S’esquisse conséquemment une éthique du chercheur solidaire, selon une dialectique de distance et de proximité par rapport à l’objet et à la méthode.
Si l’auteur est à la fois un acteur soucieux du monde et libre de penser », développe Florence Piron, « un chercheur est aussi un penseur, capable en même temps de penser son insertion dans un dispositif historique, donc ses déterminations, et de franchir ces limites-là, de conquérir sa liberté de pensée.
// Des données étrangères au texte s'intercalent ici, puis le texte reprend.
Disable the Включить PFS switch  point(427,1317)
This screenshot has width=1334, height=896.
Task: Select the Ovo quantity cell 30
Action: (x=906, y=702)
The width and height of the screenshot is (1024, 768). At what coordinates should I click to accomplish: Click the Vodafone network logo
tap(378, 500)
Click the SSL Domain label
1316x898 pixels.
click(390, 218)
On ne devrait pas avoir à distinguer, et encore moins à séparer l’activité consistant à faire de la science et à produire du savoir de l’activité de pensée et de réflexion, notamment sur le monde dans lequel on vit26.
Les logiques de productivité scientifique, finissant par raréfier les temps longs, par reléguer dans l’oubli les dieux du silence et de la lenteur, comme les nommait Antoine de Saint-Exupéry27, le chercheur peut-il encore, souhaite-t-il encore, se laisser altérer par sa recherche, se modifier lui-même par ce qu’il comprend, au fur et à mesure qu’il progresse sur ses sentiers ?
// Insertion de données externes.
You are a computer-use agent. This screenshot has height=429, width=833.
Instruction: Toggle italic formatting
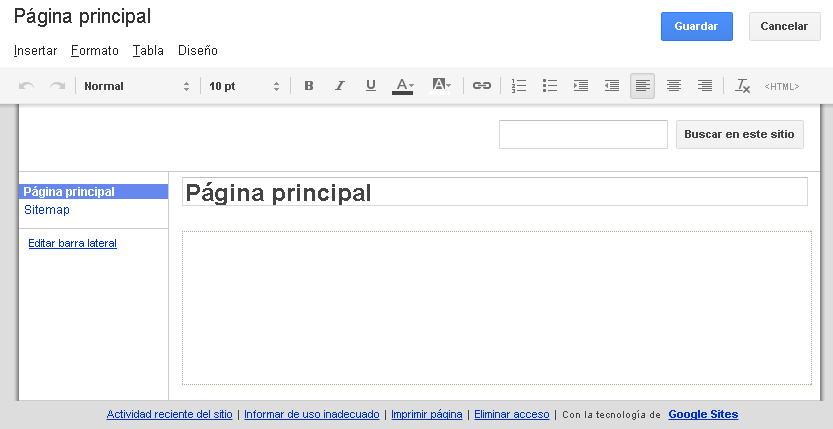[x=340, y=86]
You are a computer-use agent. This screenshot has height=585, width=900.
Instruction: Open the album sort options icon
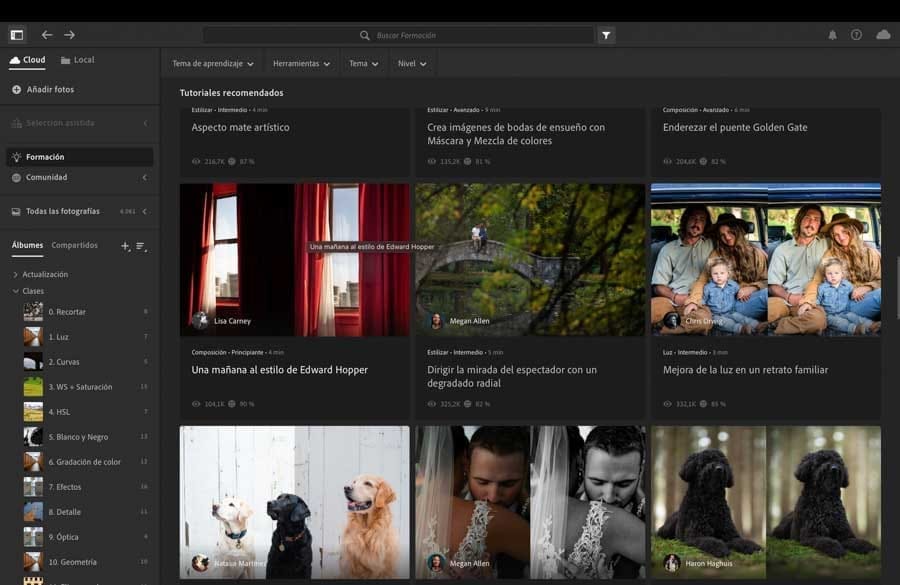click(x=141, y=245)
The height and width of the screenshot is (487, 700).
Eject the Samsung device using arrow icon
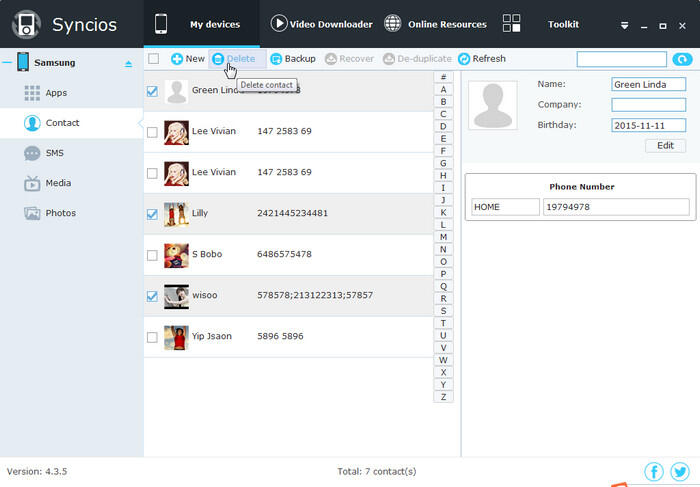(x=127, y=64)
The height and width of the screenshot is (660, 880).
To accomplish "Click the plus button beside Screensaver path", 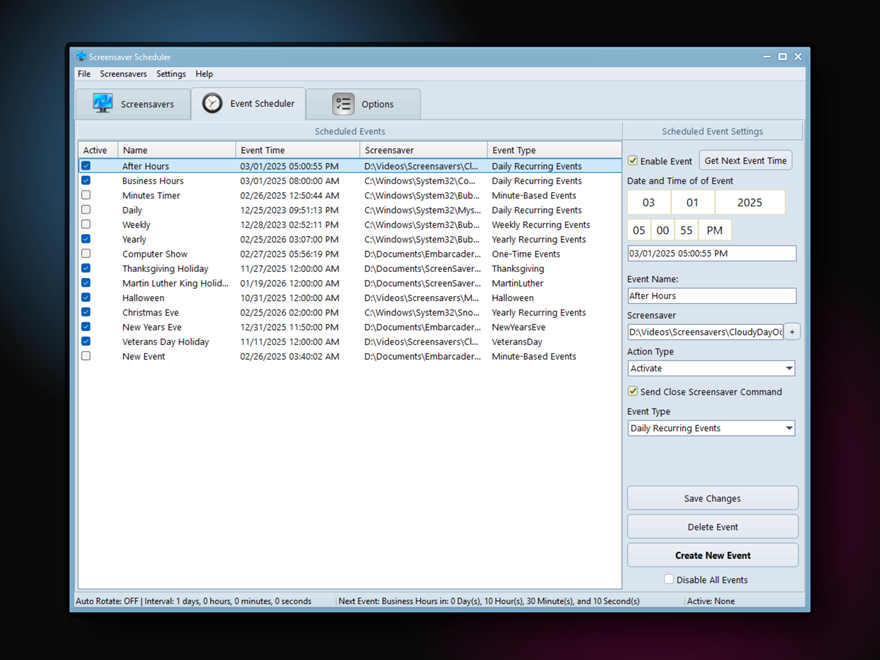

L’ailleurs comme expérience de pensée ?
« La pensée, c’est la liberté par rapport à ce qu’on fait, le mouvement par lequel on s’en détache, on le constitue comme objet et on le réfléchit comme problème28 » : peut-être que la voie vers une pensée d’ailleurs est, encore, celle de l’expérience de pensée. L’expression désigne ces expériences, communes à la philosophie et aux sciences, « conduites dans le “laboratoire de la pensée” et réalisées grâce à nos capacités d’imagination29 ». Ose-t-on encore mener des expériences de pensée ?
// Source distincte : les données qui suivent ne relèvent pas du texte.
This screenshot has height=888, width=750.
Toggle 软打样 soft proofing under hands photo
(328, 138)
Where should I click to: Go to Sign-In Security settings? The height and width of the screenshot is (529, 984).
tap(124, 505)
Lorsque Bruce Ackerman et James Fishkin publient en 2004 Deliberation Day, ils intitulent le premier chapitre de leur ouvrage « Imagine… ». Au fil des pages, les auteurs s’engagent dans ce qu’ils reconnaissent être un « thaught experiment », littéralement une expérience de pensée. Ils en assument l’originalité et la fragilité, précisément parce qu’ils ont conscience que leur proposition d’une utopie d’éducation populaire peut être regardée comme une expérience de pensée sans lendemains concrets. Deux jours fériés où les États-Unis d’Amérique vivraient au rythme de débats d’idée, de rencontres et de questions pour éveiller une raison publique sans laquelle la démocratie ne peut espérer survivre : irréaliste et irréalisable. Effectivement, malgré des mises en pratiques d’une échelle plus réduite, la Journée de la délibération ne s’est toujours pas tenue, vingt ans après, et ne se réalisera peut-être même jamais. Néanmoins subsiste la trace de l’expérience de pensée, d’« une situation imaginaire extrême qui permet d’illustrer ou d’éprouver une croyance et qui, par sa capacité de déconditionnement, force la pensée à aller au fond d’elle-même, de ses retranchements30 ». C’est bien ce qui s’est passé : les auteurs se sont eux-mêmes repoussés dans les retranchements de leur imaginaire et de leur rationalité. Régulièrement, ils prennent le lecteur à témoin : il n’est pas simple de suivre l’expérience de pensée d’autrui, par essence singulière et d’une forme propre à une subjectivité qui n’est en outre pas toujours au clair avec elle-même. Qu’importe ! Il est bien des inventions qui ne furent au commencement qu’une expérience de pensée. Et l’hypothèse lockienne d’un langage composé uniquement de noms propres ? Fantaisiste, inopérante, mais ô combien heuristique, pourtant ! Conservons cette disponibilité tout enfantine, jouvence pour l’esprit, qui commence par « et si… ? ».